John McCain's 2005 "Warning" About Fannie, Freddie & Dems "Blocking" Regulation

A bit late passing this along, but John McCain's claim that he issued a warning against the excesses of Fannie Mae and Freddie Mac during the 2005-06 legislative year was given a "barely true" by Politifact. On 25 May, 2006, Senator McCain signed on as a co-sponsor to Chuck Hagel's effort to overhaul Fannie Mae and Freddie Mac (which Senator Hagel intoduced in January, 2005) following the publication of "a 340-page report from the Office of Federal Housing Enterprise Oversight."* However, as Politifact points out,
his attempts to depict those efforts as some sort of early warning that could have lessened the current credit crisis just don't wash. All McCain was talking about then was the potential fallout of accounting troubles in Fannie Mae and Freddie Mac. He didn't say anything about a freewheeling climate among creditors that had major financial institutions becoming badly leveraged on bad loans.
Additionally, those rumors that Democrats alone blocked GOP proposal, S.190, to regulate Fannie Mae and Freddie Mac? Questionable claims, for the bill never got out of committee:
Last Action [July 28, 2005]: Committee on Banking, Housing, and Urban Affairs. Ordered to be reported with an amendment in the nature of a substitute favorably.
Status: Dead
So the bill was never brought to a full Senate vote. Recall that the Republicans were the majority in 2005-06, and the Committee on Banking, Housing, and Urban Affairs consisted of 11 Republicans and 9 Democrats (for a full listing of the members of the 2005-06 Committee on Banking, Housing, and Urban Affairs, see this entry at Sourcewatch). In other words, the proposal could have been voted out of committee and brought to the Senate floor had the GOP members had supported it.

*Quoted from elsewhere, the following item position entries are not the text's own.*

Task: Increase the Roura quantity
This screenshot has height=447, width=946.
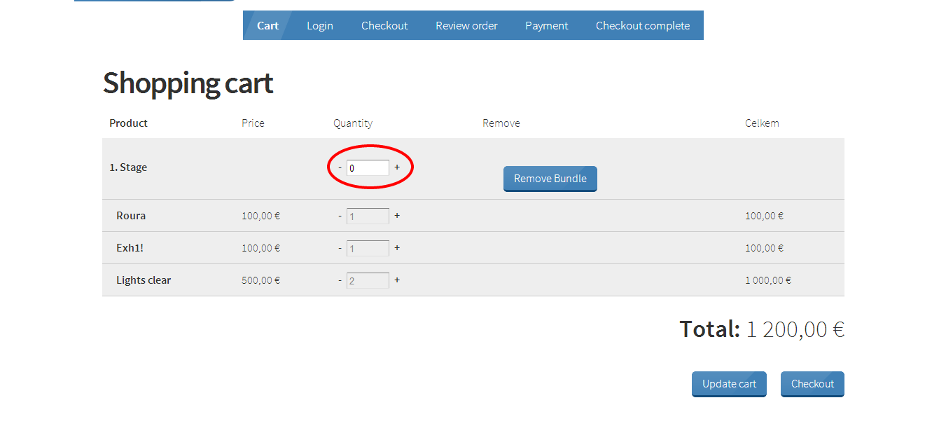Action: (x=397, y=216)
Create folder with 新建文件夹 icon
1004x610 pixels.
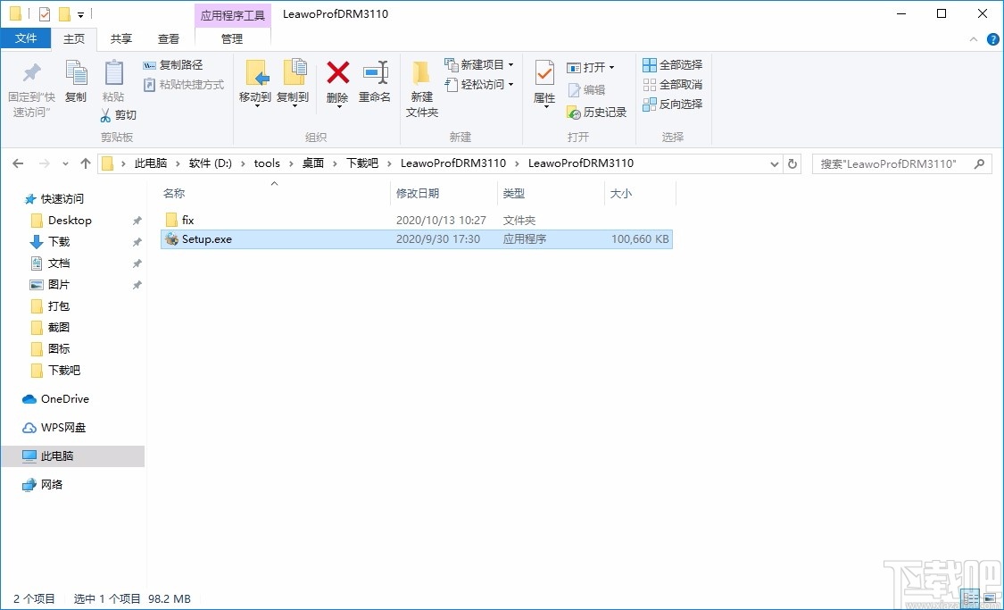click(x=420, y=85)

* Notably, Senator Hagel reintroduced S.190 in 2007 as S.1110: Senator McCain has not publicly supported the "Federal Housing Enterprise Regulatory Reform Act of 2007," which remains pending.

Added: Rand Koler at the Seattle PI offer this breakdown, which suggests that Senator McCain announced his support for the bill only after it had, for all intents and purposes, already died in committee.